• [Problem description]:
Only the lines below from the one containing "Task: Click the 'kubectl" to the one containing "Task: Open the Salesforce gear-people icon" should be repeated, both included and unchanged.

=======

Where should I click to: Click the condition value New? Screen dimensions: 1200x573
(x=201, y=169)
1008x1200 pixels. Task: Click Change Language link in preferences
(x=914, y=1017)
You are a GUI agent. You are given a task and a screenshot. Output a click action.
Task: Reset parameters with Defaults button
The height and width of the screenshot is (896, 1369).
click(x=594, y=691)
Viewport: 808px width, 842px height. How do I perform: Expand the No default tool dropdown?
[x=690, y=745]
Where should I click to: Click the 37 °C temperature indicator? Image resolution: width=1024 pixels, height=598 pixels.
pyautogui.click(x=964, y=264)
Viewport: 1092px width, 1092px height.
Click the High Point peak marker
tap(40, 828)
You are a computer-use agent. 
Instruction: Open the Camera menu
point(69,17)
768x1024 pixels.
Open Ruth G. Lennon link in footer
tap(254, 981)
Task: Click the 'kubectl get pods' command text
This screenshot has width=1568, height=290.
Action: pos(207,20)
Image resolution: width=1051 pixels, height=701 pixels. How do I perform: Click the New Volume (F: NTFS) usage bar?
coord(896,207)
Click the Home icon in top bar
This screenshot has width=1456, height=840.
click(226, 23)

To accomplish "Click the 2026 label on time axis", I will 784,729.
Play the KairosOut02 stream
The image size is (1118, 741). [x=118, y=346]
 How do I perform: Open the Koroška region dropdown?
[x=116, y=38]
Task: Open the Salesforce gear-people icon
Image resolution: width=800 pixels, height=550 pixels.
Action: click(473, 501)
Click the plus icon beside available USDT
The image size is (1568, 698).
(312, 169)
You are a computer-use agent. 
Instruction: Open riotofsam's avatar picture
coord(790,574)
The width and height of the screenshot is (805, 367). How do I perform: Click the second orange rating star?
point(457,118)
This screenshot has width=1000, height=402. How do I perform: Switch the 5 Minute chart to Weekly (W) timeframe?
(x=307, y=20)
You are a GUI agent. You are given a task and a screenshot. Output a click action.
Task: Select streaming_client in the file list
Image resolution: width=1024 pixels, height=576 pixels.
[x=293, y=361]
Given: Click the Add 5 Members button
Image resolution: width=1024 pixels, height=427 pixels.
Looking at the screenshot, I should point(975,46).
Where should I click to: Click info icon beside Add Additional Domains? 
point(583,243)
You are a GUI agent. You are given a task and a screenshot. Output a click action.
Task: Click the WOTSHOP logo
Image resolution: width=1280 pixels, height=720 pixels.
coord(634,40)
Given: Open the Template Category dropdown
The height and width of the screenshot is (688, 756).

=======

• [Response for this exercise]:
Task: Click the 'kubectl get pods' command text
This screenshot has width=1568, height=290.
Action: pos(207,20)
Image resolution: width=1051 pixels, height=701 pixels. How do I perform: Click the New Volume (F: NTFS) usage bar?
coord(896,207)
Click the Home icon in top bar
This screenshot has width=1456, height=840.
click(226, 23)

To accomplish "Click the 2026 label on time axis", I will 784,729.
Play the KairosOut02 stream
The image size is (1118, 741). [x=118, y=346]
 How do I perform: Open the Koroška region dropdown?
[x=116, y=38]
Task: Open the Salesforce gear-people icon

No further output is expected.